REQUIRED TASKS –
**1.** In the big data forecast text, which startup is expected to become one of the new Red Hats?
**2.** Pick up the big data forecast text after its final sentence and keep writing it.

TEXT –

>> Begin

Big data: How the revolution may play out
Summary: Big data pilots in 2012 will go production in 2013 and 2014. Then the real fun begins.
If 2012 was the year of big data hype, interest and pilot projects, 2013 will bring production deployments, early returns on investment and a bit of disruption. By 2014, big data projects and systems are likely to be commonplace.
This year, big data became a tech term on par with cloud computing. The term means a lot yet is becoming used so much it loses its definition. By the way that definition typically revolves around velocity (data is moving fast), volume (there's too much of it) and variety (unstructured and structured information).
Does big data live up to the hype? Yes. To me, big data means technology and business alignment---that Holy Grail endlessly pursued by CIOs---becomes a no brainer. Big data projects by nature are about revenue, risk and profits. In other words, IT and the business can't help but be aligned.
Clearly, we're in a big data hype cycle that I put on par with the Linux and open source software craze in the late 1990s and early 2000s. Back then, Linux was going to change the world, kill Microsoft and other things. In many respects, Linux and open source software (Android for instance) did change everything. But a funny thing happened on the way to revolution---open source software became commonplace in every data center and now is take for granted. The revolution happened, but we just stopped talking about it as much. Cloud computing is playing out in a similar fashion.
Big data will follow this cycle too. Sure, millions of jobs will be created. And yes, talent pools will be stretched for a bit. Companies will also reinvent their industries. The vendor pecking order will be altered as startups like Cloudera become the new Red Hats. There will probably be a big data backlash of some sort (see cloud, sustainability etc).
Here's how I see the big data progression as we look ahead.
2013: Those 2012 pilots become production systems. Every vertical will have a big data success story. Oddly enough, success stories will be everywhere. Why? The big data projects are initiated by the business---CEOs, CFOs, CMOs---and IT is seen as an enabler not a cost center.
2014: Based on 2013 success stories and customer case studies, the fast followers will enter the big data game. Industries will all follow a big data playbook. Initially, these early returns will look good. Companies will primarily focus on internal data because there's a lot to mine there. Incorporating external data will be a nice to have, but nothing more at this stage.
2015: Companies will begin to look at external data in their big data plans. Before 2015, consumer facing companies spent the most time with external information and using it. Every analytics and data warehousing stack will have a Hadoop cluster and big data layer. Technologies like Hadoop cease to be a focus because they remain important, but fade into the software stack as a given. Big data mergers and acquisitions pick up steam.

2016: By this point, big data is seen as a utopia of sorts and companies become cocky---they always do. Data driven decisions replace gut feel and common sense. Early wins and common business cases are played out. Now companies have to start really thinking about the data and avoiding errors and correlations that aren't meaningful. There will be spectacular errors as companies incorrectly reject hypothesis, adopt other ones and mistakenly conclude that there are relationships between data that are meaningful.

>> End

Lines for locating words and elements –
>> Begin

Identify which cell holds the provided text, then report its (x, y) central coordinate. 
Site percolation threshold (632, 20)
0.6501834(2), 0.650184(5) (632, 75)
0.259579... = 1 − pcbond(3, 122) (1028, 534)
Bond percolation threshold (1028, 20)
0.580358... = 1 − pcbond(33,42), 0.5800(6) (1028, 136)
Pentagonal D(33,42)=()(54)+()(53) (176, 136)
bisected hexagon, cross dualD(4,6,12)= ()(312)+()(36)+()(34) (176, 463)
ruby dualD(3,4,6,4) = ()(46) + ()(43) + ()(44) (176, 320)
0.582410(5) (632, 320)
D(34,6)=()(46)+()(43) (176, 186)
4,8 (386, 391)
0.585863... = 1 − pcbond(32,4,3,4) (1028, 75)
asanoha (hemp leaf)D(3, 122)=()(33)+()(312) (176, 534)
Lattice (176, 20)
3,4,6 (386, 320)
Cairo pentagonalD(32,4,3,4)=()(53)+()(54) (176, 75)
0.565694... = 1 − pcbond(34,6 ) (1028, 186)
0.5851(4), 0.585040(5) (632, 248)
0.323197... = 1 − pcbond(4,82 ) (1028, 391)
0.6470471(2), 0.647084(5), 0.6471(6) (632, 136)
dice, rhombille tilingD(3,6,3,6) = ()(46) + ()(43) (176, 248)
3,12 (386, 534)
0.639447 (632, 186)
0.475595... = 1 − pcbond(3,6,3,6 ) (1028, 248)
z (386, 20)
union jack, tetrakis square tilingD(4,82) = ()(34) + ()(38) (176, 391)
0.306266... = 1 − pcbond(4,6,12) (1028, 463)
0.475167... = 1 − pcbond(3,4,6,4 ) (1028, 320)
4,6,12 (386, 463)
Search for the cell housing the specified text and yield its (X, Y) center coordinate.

>> End

ANSWERS FOR THE TASKS –
**1.** Cloudera

**2.**
2017: Cloud combines with big data and data warehousing as a service, analytics as a service and data as a service become the norm. Few companies actually think of building their own Hadoop clusters doing the integration work. Big data infrastructure is just there. Note: 2017 is a guess on when these big data as a service efforts will be common to the masses. The big data as a service game is starting now, but will hit critical mass later.
How does big data play out for the IT buying cycle? By its very nature, big data projects require more C-level types in the ball game. CIOs are still important---and arguably the center of the technology decisions---but there's a gaggle of execs at the table. Here's breakdown:
- CIO: Big data projects allow CIOs to finally break past that "are we aligned?" phase.
- CFO: All of this information flow is utopia for CFOs who rally behind the cause as a way to control costs and maximize revenue. One risk is that companies lose that human element that inspires big bets.
- Chief Marketing Officer: In 2012, CMOs became the belles of the IT spending ball. That focus is likely to be premature. Why? CMOs will primarily rely on external data and signals for their projects. Companies just aren't there yet unless they're consumer facing. CMOs have budget though. Also: Can big data engineer marketing influence?
- Chief Operating Officers, Procurement officers: Big data will allow inventory, supplies and manufacturing processes to be tracked from beginning to end. Efficiency will improve once the analysis is figured out.
- Data scientists: These folks will increasingly be seen as C-level material. Career wise, data wonks can write their own tickets.
More:
- Big data: brainstorming the possibilities
- Big data steps closer to mainstream
- Big data projects: Is the hardware infrastructure overlooked?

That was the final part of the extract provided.